Fernanda: Sim. Mulheres e negras... Acho que fui chamada de escrava por causa disso também, por ser negra. Agora eu trabalho em um restaurante, e esses dias eu tava conversando com uma amiga perguntando o porquê que eles não contratavam a gente se tava precisando de garçonete, ela virou e me falou “elas são branquinhas, né...”. Isso é da sociedade...

ED: E sobre as demissões que podem acontecer agora, o que você acha?
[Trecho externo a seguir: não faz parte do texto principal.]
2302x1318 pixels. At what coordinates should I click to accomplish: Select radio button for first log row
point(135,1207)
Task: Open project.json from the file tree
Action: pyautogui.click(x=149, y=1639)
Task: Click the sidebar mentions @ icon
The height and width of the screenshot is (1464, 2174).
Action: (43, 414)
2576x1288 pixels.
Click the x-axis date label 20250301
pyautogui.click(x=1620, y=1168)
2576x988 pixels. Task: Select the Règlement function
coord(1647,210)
Fernanda: Quando eu tava na outra empresa, já passei por tudo isso que as meninas tão passando. Passei duas vezes. Toda vez que acaba o contrato todo mundo fica com medo, não sabe pra onde vai, fica naquela angustia: será que vou continuar? Será que vou ficar desempregada? O que vai ser de mim? Na primeira empresa veio o representante e conversou com todas nós. Não foram todas que ficaram. Infelizmente num quadro de funcionários de 22, acho que ficaram apenas 16. Você vê que já tem diferença, né?!

ED: Mas não tinha a mesma quantidade de prédio...

Fernanda: É! Como essa empresa perdeu, a faculdade pensou no bolso e contrataram outra empresa que diminuiu o quadro de funcionários, infelizmente. Eu consegui ficar. Mas assim, em um prédio que antes eram duas, eu passei a trabalhar sozinha. Tinha que dar conta de um prédio sozinha, infelizmente. Mas como a gente precisava do emprego, eu continuei.

Todas deveriam ser contratadas pela nova empresa. Acho que a mais nova trabalha aqui tem quatro anos! A empresa pediu o curriculum delas, mas já conhecem a Unesp de ponta a ponta! Tem que contratar mais funcionários, mas sem demitir os que já estão. E tem influência dos funcionários daqui da faculdade também, porque já aconteceu nessa troca de empresa, de contratarem quem foi indicado e não contratarem quem não foi. E já que tem toda a burocracia, já que elas não podem ser efetivadas pela faculdade, então pelo menos as condições de trabalho poderiam melhorar bastante, né?